## Start Page extract

Failure or Delay of Justice
 Once the impediment requirement is satisfied, a Rule 27(A) petition is permissible if the court is satisfied that perpetuation of the testimony may prevent a failure or delay of justice. Hartson–Kennedy, 857 N.E.2d at 1038. There is a failure or delay of justice when a certain witness's testimony might become unavailable over time. Id. Some special circumstances that justify perpetuation of testimony include cases where the witness is aged such that the witness might be unavailable before the complaint is filed. Id. See, e.g., Texaco, Inc. v. Borda, 383 F.2d 607, 609 (3rd Cir.1967) (abuse of discretion to deny leave to perpetuate testimony of seventy-one-year-old witness where events forming the basis of the proposed action occurred 11 years earlier and action was indefinitely stayed); De Wagenknecht v. Stinnes, 250 F.2d 414, 417 (D.C.Cir.1957) (“[t]here can be no certainty that this testimony with [sic] still be available when the controversy is ready for litigation, since the witness is at present seventy-four years of age”) (both cited in Sowers, 577 N.E.2d at 252). The witnesses Lincoln wanted to depose ranged in age, at the time of its petition, from sixty-seven to seventy-eight. The environmental remediation process could continue for years. We cannot say the trial court abused its discretion in determining there could be a failure or delay of justice based on the age of the witnesses.
 The grant of Lincoln's petition was within the trial court's discretion, as there was evidence supporting Lincoln's expectations it might be a party to a suit, Lincoln seeks to preserve specifically identified facts probative to a key issue, and declining to permit the depositions could result in a failure or delay of justice based on the age of the witnesses. We accordingly affirm.

## End Page extract
## Start Dataset extract

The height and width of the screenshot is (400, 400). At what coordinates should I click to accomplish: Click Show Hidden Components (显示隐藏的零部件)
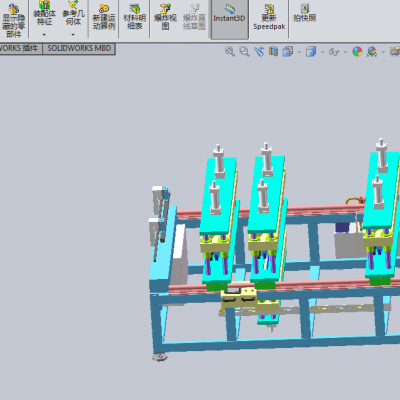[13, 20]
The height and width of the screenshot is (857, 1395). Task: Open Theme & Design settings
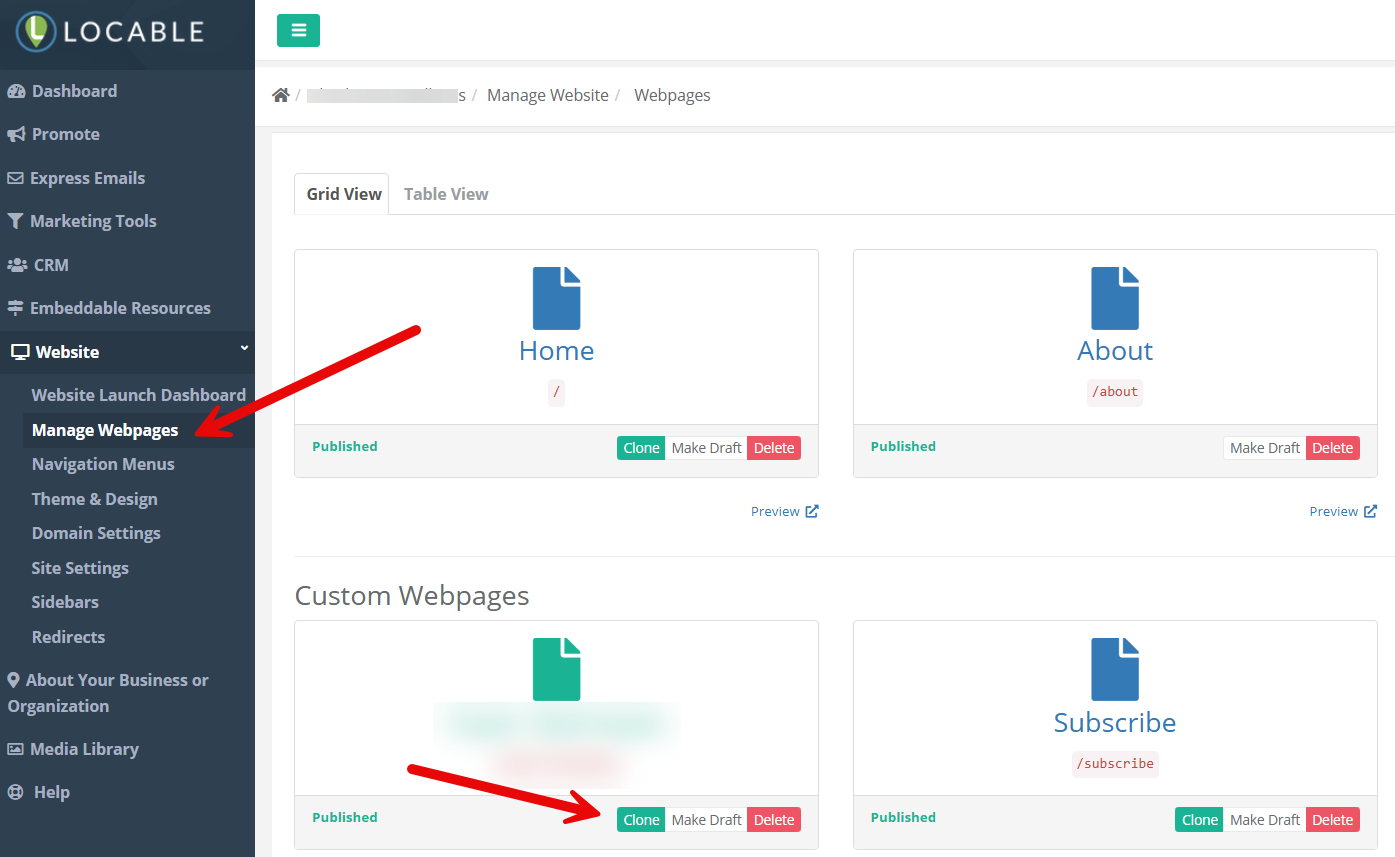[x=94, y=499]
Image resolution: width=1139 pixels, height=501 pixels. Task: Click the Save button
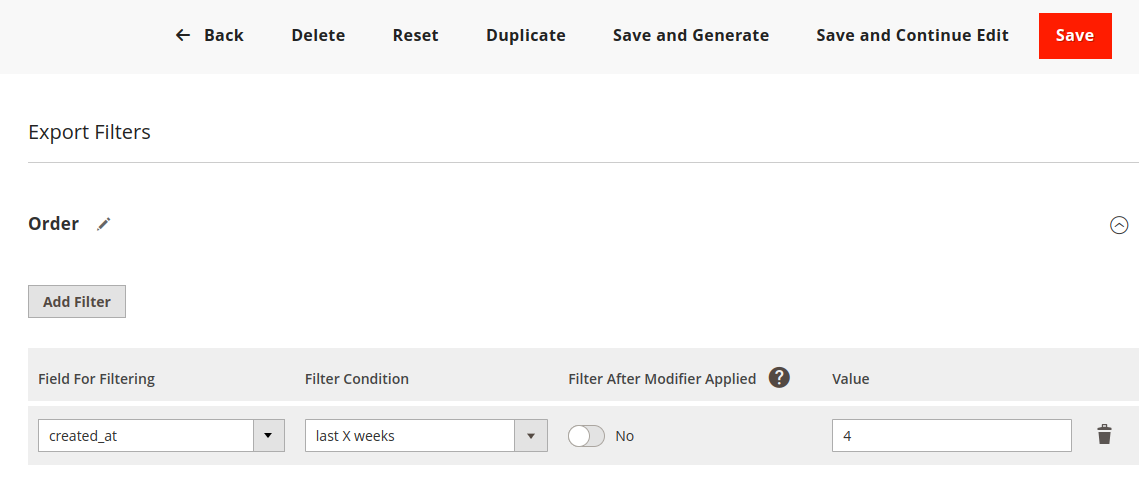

## End Dataset extract

Answer these from the court excerpt on failure or delay of justice:
(a) What age range did the witnesses Lincoln wanted to depose fall within at the time of its petition?
(b) How old was the witness in De Wagenknecht v. Stinnes?
(c) What does the court do in the final sentence?

Answer below.
(a) Sixty-seven to seventy-eight.
(b) Seventy-four.
(c) It affirms.